**What to work on**
Reproduce every line of the records below, character for character.

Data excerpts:

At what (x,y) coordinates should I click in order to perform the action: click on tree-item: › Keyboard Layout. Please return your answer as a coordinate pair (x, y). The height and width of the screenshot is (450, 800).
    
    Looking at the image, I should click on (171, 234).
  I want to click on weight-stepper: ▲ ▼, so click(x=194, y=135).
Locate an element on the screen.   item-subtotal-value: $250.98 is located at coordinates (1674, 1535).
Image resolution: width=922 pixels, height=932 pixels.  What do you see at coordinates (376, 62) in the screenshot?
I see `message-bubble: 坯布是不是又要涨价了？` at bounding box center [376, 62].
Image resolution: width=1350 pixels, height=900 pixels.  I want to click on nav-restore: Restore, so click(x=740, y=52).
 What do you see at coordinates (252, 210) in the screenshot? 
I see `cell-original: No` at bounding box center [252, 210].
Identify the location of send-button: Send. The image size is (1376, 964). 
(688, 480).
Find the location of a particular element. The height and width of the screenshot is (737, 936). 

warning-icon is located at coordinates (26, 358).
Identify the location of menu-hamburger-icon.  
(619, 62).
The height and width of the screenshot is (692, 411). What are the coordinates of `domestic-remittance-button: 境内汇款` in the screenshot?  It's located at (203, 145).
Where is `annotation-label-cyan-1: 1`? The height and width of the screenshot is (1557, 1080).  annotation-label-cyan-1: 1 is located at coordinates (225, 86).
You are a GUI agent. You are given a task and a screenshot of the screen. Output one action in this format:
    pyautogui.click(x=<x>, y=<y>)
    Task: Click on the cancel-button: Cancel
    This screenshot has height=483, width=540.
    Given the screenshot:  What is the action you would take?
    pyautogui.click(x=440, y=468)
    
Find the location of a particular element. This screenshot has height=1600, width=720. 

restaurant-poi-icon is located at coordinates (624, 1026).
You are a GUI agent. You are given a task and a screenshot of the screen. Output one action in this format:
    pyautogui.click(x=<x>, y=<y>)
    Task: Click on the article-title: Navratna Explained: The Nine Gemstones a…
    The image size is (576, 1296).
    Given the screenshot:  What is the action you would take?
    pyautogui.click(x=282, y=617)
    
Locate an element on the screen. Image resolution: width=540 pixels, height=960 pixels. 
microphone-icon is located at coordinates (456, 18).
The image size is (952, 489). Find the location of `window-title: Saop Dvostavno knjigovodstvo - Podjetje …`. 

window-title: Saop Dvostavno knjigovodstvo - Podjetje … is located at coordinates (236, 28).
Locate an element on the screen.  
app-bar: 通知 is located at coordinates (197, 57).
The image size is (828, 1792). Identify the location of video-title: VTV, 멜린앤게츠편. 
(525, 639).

**Reply**
At what (x,y) coordinates should I click in order to perform the action: click on tree-item: › Keyboard Layout. Please return your answer as a coordinate pair (x, y). The height and width of the screenshot is (450, 800).
    
    Looking at the image, I should click on (171, 234).
  I want to click on weight-stepper: ▲ ▼, so click(x=194, y=135).
Locate an element on the screen.   item-subtotal-value: $250.98 is located at coordinates (1674, 1535).
Image resolution: width=922 pixels, height=932 pixels.  What do you see at coordinates (376, 62) in the screenshot?
I see `message-bubble: 坯布是不是又要涨价了？` at bounding box center [376, 62].
Image resolution: width=1350 pixels, height=900 pixels.  I want to click on nav-restore: Restore, so click(x=740, y=52).
 What do you see at coordinates (252, 210) in the screenshot? 
I see `cell-original: No` at bounding box center [252, 210].
Identify the location of send-button: Send. The image size is (1376, 964). 
(688, 480).
Find the location of a particular element. The height and width of the screenshot is (737, 936). 

warning-icon is located at coordinates (26, 358).
Identify the location of menu-hamburger-icon.  
(619, 62).
The height and width of the screenshot is (692, 411). What are the coordinates of `domestic-remittance-button: 境内汇款` in the screenshot?  It's located at (203, 145).
Where is `annotation-label-cyan-1: 1`? The height and width of the screenshot is (1557, 1080).  annotation-label-cyan-1: 1 is located at coordinates (225, 86).
You are a GUI agent. You are given a task and a screenshot of the screen. Output one action in this format:
    pyautogui.click(x=<x>, y=<y>)
    Task: Click on the cancel-button: Cancel
    This screenshot has height=483, width=540.
    Given the screenshot:  What is the action you would take?
    pyautogui.click(x=440, y=468)
    
Find the location of a particular element. This screenshot has height=1600, width=720. 

restaurant-poi-icon is located at coordinates (624, 1026).
You are a GUI agent. You are given a task and a screenshot of the screen. Output one action in this format:
    pyautogui.click(x=<x>, y=<y>)
    Task: Click on the article-title: Navratna Explained: The Nine Gemstones a…
    The image size is (576, 1296).
    Given the screenshot:  What is the action you would take?
    pyautogui.click(x=282, y=617)
    
Locate an element on the screen. Image resolution: width=540 pixels, height=960 pixels. 
microphone-icon is located at coordinates (456, 18).
The image size is (952, 489). Find the location of `window-title: Saop Dvostavno knjigovodstvo - Podjetje …`. 

window-title: Saop Dvostavno knjigovodstvo - Podjetje … is located at coordinates (236, 28).
Locate an element on the screen.  
app-bar: 通知 is located at coordinates (197, 57).
The image size is (828, 1792). Identify the location of video-title: VTV, 멜린앤게츠편. 
(525, 639).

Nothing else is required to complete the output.